26 julio, 2013
Escrito por Angela De la Vega

El miedo al pánico bancario ha generado entre los liberales una suerte de regulación sobre los depósitos que protegen en un principio del caos económico en caso de incidencias. Para que se entienda de una forma sencilla, hoy día la economía funciona del siguiente modo. Uno gana dinero con una actividad económica, bien sea a través del esfuerzo y del trabajo bien sea mediante una inversión.

Ese dinero se lo da a un banco para que se lo cuide o para que lo tenga en un depósito y obtener las rentas producidas por prestar al banco ese dinero durante un cierto periodo de tiempo. En el otro lado de la economía se sitúan los demandantes de dinero.

Estos necesitan algún tipo de fuente de financiación para poder poner en marcha su negocio, o comprarse una casa, o un coche. El banco presta dinero a estas personas. Y ese dinero sale de los depósitos de los que han ahorrado.

Según Xavier Sala-i-Martin, “es muy importante que se garantice que el dinero de los depositantes no se va a perder”. Si el dinero de los depositantes se perdiera, significaría que los bancos no podrían prestar, que otros no podrían abrir negocios ni comprarse casas.

Ello derivaría en un caos económico o en una crisis de liquidez como la que tuvo lugar tras la quiebra de Lehmann Brothers y que supuso el inicio de la mayor crisis financiera de la historia.

En una situación de recesión como la actual, las familias y las empresas se encuentran en una posición de incertidumbre en la que no saben si cobrarán a tal o cual cliente o si podrán pagar al acreedor de turno.

No saben si el negocio irá bien hoy o si mañana tendrán que cerrar la persiana. Es por ello que en general nadie gasta más de lo que debe por lo que el consumo se contrae y algunos pierden su trabajo y dejan de pagar sus facturas.

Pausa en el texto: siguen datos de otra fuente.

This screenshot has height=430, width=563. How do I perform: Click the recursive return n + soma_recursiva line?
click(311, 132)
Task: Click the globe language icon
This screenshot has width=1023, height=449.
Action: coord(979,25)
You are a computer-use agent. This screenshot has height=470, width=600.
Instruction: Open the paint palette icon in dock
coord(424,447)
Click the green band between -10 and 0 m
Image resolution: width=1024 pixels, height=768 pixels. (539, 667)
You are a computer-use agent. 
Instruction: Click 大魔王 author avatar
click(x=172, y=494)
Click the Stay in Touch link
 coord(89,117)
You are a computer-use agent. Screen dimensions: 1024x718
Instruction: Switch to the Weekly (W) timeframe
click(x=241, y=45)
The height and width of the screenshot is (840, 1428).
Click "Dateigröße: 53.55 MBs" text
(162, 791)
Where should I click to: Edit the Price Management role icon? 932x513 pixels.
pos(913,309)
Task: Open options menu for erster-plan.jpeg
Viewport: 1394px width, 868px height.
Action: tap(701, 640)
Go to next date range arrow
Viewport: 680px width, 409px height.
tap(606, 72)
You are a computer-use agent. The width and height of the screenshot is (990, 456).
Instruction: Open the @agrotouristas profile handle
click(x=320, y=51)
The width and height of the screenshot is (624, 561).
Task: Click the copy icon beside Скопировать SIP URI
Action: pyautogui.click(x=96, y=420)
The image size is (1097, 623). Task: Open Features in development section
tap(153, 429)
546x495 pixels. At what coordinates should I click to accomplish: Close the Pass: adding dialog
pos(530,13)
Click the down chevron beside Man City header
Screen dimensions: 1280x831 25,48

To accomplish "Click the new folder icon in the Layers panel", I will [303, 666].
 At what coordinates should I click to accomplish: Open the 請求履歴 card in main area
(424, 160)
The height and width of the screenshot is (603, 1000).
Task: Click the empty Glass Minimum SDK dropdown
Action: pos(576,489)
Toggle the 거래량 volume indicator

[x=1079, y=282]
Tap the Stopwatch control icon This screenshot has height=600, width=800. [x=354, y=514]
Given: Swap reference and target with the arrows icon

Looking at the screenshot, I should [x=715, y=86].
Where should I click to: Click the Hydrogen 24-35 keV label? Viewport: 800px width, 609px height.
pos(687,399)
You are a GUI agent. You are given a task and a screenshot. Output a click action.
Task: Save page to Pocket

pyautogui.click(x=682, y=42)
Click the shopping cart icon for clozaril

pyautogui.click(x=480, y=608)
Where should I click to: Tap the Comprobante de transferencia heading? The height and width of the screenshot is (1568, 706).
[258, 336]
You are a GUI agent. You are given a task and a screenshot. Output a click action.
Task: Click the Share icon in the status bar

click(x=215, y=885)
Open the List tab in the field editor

Esas pérdidas, derivadas de la imposibilidad de devolver los préstamos por parte de las empresas o de las familias, no se pueden trasladar a los depositantes por las razones expuestas más arriba.

Sala-i-Martin nos dice que los depositantes deben estar asegurados. Para conseguir esto existen los fondos de garantía de depósitos y una regulación muy estricta sobre como deben usar su dinero y todo esto constituye la regulación bancaria tradicional.

Qué es la banca en la sombra

Sin embargo hay ahorradores a quienes no les gusta recibir tan poco y prefieren arriesgar más dinero a cambio de unas retribuciones mayores. A su vez hay muchas empresas que buscan dinero y no lo encuentran en los bancos merced a una predisposición negativa de los mismos a prestar en la situación actual.

Ante la inexistencia de un mercado para estos compradores y vendedores aparece la figura del intermediario que pone en contacto a estos ahorradores con aquellas empresas y los unen para que los primeros presten a los segundos. A esto se le llama “banca en la sombra”.

Esas empresas, a las que el banco no ha querido dar dinero de los ahorradores habituales, conllevan un riesgo mayor que las inversiones habituales por lo que la posibilidad de perder el dinero que se les preste es mayor.

Además, esos préstamos concedidos a través de los intermediarios no están garantizados por ningún tipo de fondo ni tan regulados como los depósitos. Este hecho concede una mayor libertad de actuación a este tipo de agentes lo que supone una ventaja.

Pero, como ya hemos dicho, la mayor desventaja es el alto nivel de incertidumbre que aporta la inversión en esta clase de empresas. Algunos ejemplos de banca en la sombra son los ‘hedge funds’ o los ‘vehículos reestructurados de inversión’.

En España, estas inversiones están reguladas por la Orden EHA/1199/2006 y el Reglamento 15 de la Ley 35/2003 que desarrolla la orden del 25 de abril de 2006.

La CNMV, o Comisión Nacional del Mercado de Valores, recomienda que sólo aquellas personas con larga experiencia y profundo conocimiento en inversiones, utilicen este tipo de fondos.